* _Required work_
Once you find the line containing "Управление информационных технологий", output it and every line after it to the end of the records, exactly.

_ _ _ _ _

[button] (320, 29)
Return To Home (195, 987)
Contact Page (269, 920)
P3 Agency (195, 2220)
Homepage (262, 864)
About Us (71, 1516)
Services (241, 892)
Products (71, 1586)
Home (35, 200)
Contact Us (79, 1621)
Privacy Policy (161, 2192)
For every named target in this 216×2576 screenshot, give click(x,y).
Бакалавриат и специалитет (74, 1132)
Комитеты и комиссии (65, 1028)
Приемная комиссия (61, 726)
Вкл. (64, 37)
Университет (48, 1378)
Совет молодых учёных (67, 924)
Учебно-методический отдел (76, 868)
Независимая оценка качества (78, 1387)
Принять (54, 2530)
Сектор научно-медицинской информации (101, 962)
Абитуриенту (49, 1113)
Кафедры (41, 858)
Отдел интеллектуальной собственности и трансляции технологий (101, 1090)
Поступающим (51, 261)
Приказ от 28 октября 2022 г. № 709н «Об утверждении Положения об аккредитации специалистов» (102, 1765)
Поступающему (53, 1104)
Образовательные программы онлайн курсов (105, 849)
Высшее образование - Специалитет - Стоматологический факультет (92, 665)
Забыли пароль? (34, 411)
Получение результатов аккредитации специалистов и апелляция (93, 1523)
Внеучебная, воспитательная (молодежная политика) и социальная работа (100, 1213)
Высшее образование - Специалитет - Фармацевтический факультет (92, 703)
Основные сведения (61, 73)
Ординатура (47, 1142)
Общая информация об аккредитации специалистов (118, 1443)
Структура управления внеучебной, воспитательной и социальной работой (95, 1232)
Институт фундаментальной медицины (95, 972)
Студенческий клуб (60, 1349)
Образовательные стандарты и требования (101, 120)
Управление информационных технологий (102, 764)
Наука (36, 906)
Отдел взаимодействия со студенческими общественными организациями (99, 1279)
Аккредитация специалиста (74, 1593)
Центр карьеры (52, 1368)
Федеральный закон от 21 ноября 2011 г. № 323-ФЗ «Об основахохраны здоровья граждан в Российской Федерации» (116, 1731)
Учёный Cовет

_ _ _ _ _

* _Written response_
Управление информационных технологий (102, 764)
Наука (36, 906)
Отдел взаимодействия со студенческими общественными организациями (99, 1279)
Аккредитация специалиста (74, 1593)
Центр карьеры (52, 1368)
Федеральный закон от 21 ноября 2011 г. № 323-ФЗ «Об основахохраны здоровья граждан в Российской Федерации» (116, 1731)
Учёный Cовет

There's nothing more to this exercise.